2-) Bir diğer neden, Türkiye’nin AB sözünde durmazsa kendisinin de durmayacağını üstüne basa basa, yanlış anlamaya meydan vermeyecek açıklıkta söylemesi. Çünkü 18 Mart’ta Brüksel’de imzalanan anlaşma, Türkiye’nin Suriye iç savaşıyla tetiklenen AB’ye göçmen akınını kontrol altında tutma yükümlülükleriyle AB’nin Türkiye’nin üyelik sürecini canlandırma yükümlülüklerini birbirine bağlıyor. Biri yoksa diğeri de olmayacak. Herhangi bir AB liderinin Erdoğan’ın “Uçaklar otobüsler orada boşuna durmuyor” sözleriyle göçmenlerin AB’ye gidişlerini, durdurmaya çalışmaktan vaz geçebileceği açıklamasını unutması mümkün değil.
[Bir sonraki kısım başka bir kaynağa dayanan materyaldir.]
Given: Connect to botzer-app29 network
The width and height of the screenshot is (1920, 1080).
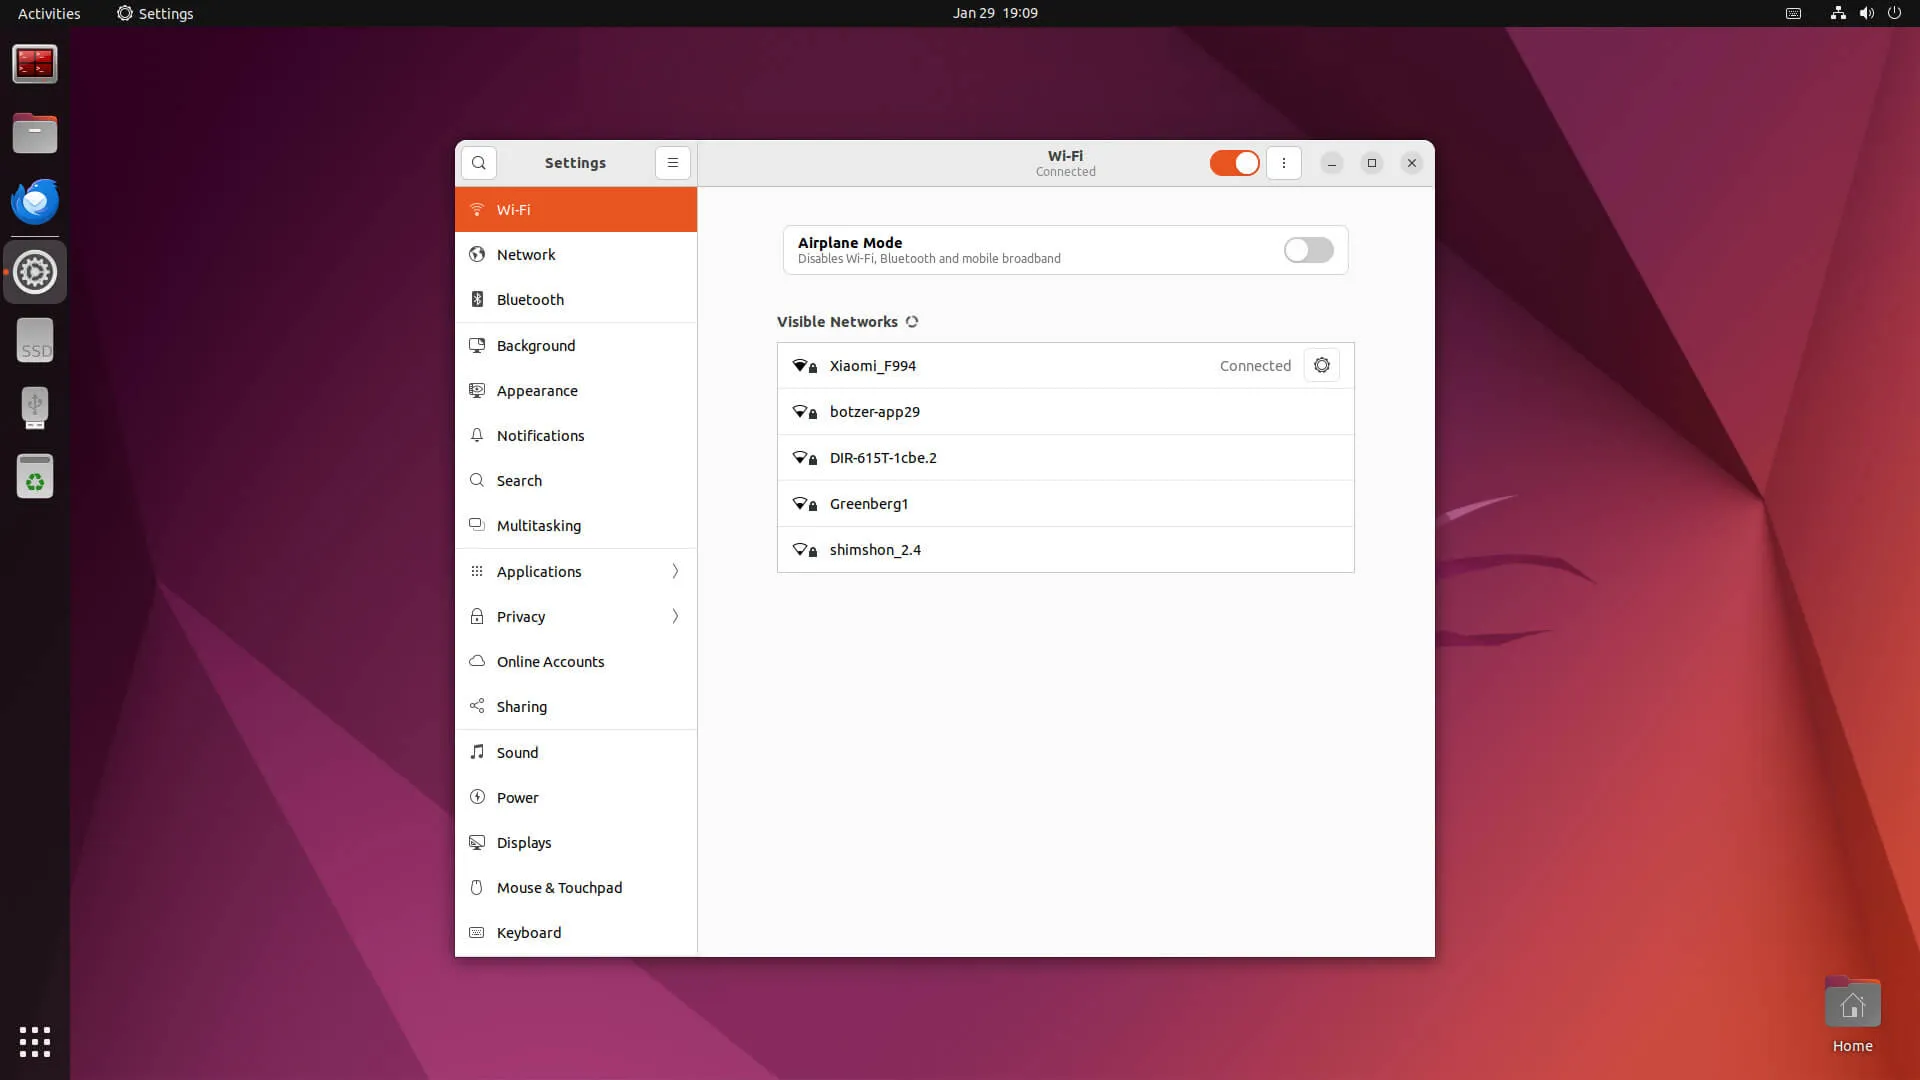Looking at the screenshot, I should [x=875, y=412].
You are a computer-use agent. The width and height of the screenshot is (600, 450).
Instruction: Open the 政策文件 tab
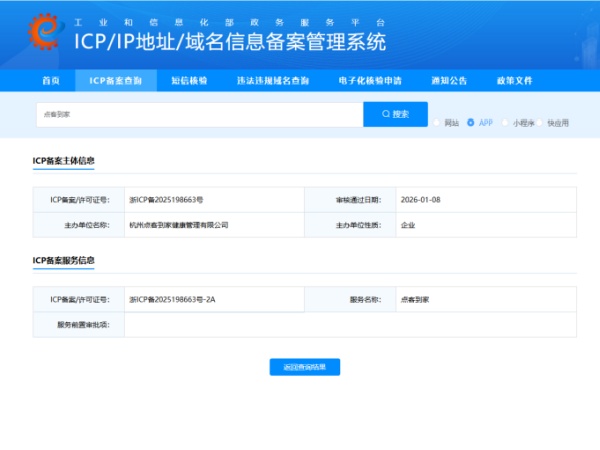coord(515,80)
Eski İtalya Başbakanı Romano Prodi’nin Türkiye’deki 3 milyon mülteciyi atom bombası kadar etkili bir silaha benzetmesi de boşuna değil.

3-) Ama en az bunlar kadar önemlisi, Türkiye’nin önerdiği Yunanistan’la işbirliği içinde, geri kabul edilen her mülteciye karşılık bir Suriyeli mülteciyi AB’ye gönderme planının sonuç verdiğinin çok kısa bir süre içinde anlaşılmış olması.

Planı önerirken Türk yetkililer insan kaçakçılarının bu rotadan sonuç alamayınca en fazla on gün içinde Ege yolunu terk edeceklerini söylüyorlardı.

Bu tahminler doğru çıktı.

Dün açıklanan AB raporunda, Merkel’in Türkiye’ye geldiği 2015 Ekim ayında günde ortalama 6,929 kişi olan kaçak göçmen akımının, anlaşmanın uygulamaya konduğu 4 Nisan’dan itibaren ortalama 97’ye düştüğü yazılıyor.

Dün konuştuğum bir yetkili, “Önceki gün 63 kişi saptadık, bu iş bitiyor artık” dedi.

Buradan ne sonuç mu çıkıyor?

Bu sonuçlardan sonra hiçbir AB hükümeti, sırf Türk vatandaşlarına vize vermemiş olmak için yeniden başlayacak bir göç akınının hesabını seçmeni karşısında vermek istemeyecektir.

Merkel, 23 Nisan Egemenlik Bayramında yanına AB Konseyi Başkanı Donald Tusk’u da alıp Gaziantep’te mülteci kamplarını ziyaret etmeyi planlıyor, Başbakan Davutoğlu’yla birlikte.

AB’den Türkiye’deki demokratik hayata yönelen eleştirilerin ne vize serbestisine, ne bu anlaşmanın uygulanmasına engel olacağına şahsen ihtimal vermiyorum.

Siz bu durumu başka şekilde ifade edebilirsiniz, ulusal çıkarların fırtına koşullarında korunması da diyebilirsiniz, Almanlar gibi “realpolitik” de.

Davutoğlu’nu o kadar kendinden emin konuşturan işte bu tablodur.